Security in Asia or from Asia?
How tangled is Australia? The economy turns to China, the military moves closer to the United States
The U.S. is driven to reclaim primacy in Asia. This pursuit is anathema to ASEAN centrality as a key institutional organising principle of regional peace and prosperity. A strong and pivotal ASEAN is inconsistent with American Asian primacy, and vice versa. In its quest, the U.S. is mobilising subimperial allies, client states and former colonies by way of a network of minilateral agreements that challenge ASEAN multipolarity.

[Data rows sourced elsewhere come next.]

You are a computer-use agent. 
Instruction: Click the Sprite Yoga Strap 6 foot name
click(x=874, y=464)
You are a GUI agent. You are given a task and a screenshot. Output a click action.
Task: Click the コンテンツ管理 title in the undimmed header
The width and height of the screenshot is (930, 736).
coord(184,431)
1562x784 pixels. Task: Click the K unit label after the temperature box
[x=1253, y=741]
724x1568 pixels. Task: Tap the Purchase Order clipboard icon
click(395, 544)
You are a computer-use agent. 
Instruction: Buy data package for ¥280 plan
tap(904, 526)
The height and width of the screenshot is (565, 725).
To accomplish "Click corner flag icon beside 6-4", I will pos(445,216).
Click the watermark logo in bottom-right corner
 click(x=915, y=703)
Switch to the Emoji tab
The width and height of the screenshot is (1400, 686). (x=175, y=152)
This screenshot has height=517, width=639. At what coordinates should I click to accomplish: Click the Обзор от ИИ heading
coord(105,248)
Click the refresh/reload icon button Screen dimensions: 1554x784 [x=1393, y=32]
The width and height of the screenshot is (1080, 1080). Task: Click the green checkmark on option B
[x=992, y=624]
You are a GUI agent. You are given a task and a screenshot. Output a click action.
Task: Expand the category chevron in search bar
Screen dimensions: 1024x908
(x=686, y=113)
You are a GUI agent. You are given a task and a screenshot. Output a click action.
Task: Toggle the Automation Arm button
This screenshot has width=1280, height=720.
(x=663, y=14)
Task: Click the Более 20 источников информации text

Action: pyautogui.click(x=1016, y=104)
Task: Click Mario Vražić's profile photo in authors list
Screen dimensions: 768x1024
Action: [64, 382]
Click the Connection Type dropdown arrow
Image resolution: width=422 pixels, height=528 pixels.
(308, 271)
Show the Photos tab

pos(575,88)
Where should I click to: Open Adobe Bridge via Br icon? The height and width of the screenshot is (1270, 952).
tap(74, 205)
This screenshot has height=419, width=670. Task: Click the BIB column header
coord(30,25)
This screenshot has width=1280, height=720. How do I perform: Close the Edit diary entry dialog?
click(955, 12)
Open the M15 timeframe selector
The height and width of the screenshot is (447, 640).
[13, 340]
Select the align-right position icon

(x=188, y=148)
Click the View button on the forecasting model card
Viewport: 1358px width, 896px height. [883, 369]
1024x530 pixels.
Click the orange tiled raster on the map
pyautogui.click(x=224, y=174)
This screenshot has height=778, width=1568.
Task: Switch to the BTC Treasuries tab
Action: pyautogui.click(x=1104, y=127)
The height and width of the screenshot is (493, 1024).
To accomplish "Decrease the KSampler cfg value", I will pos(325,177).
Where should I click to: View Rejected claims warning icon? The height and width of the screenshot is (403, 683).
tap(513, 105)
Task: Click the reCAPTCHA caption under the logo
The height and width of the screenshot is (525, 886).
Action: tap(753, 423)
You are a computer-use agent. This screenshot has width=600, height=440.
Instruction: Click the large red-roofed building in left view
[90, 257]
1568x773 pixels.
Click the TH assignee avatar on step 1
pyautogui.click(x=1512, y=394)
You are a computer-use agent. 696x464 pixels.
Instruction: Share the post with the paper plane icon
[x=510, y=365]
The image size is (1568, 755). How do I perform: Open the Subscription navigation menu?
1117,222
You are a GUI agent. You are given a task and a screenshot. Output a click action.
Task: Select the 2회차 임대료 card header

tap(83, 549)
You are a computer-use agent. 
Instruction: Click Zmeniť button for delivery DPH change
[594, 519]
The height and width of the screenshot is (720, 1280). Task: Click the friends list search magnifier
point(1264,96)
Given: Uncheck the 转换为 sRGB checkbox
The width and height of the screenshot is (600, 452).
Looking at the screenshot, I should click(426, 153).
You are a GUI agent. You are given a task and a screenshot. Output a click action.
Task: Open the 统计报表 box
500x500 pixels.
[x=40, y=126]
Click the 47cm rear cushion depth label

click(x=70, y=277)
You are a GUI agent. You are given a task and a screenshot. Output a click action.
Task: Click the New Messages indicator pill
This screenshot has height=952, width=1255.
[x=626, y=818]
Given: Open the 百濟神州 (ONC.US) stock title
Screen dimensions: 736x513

The AUSMIN consultations that took place this week in the U.S. between the American Secretary of State and Secretary of Defence and their Australian counterparts seek to affirm and align Australia’s subimperial interests and America’s Hegemonic ambitions. Australia’s subimperial reflex has seen it commit to American-framed strategic imperatives and associated operational initiatives for the region. The joint statement released on 7 August 2024 confirmed the US and Australia’s alignment on military matters. Military prerogatives are determined by the imperatives of the United States, with Australia continuing to play a subimperial role
.At the same time, however, Australia recognises that American primacy is no more. Indeed, Australia’s official posture is to recognise ASEAN centrality, yet in practical terms its commitment to U.S. led militarisation of the region threatens ASEAN centrality. Put plainly, the Australian government acknowledges and supports a multipolar regional order as a reality today, while at the same time delivers unconditional support for American military strategy in Asia. These two positions, as eminent Australian scholar Hugh White has observed, are incompatible.
These contradictions speak of unresolved questions in Australia about its relationship to the Asian region and its nation states, and what this ultimately means for Australia’s longer term security and prosperity. The issue was once posed by former Prime Minister Paul Keating (pictured) in words to the effect: does Australia seek its security in Asia or from Asia?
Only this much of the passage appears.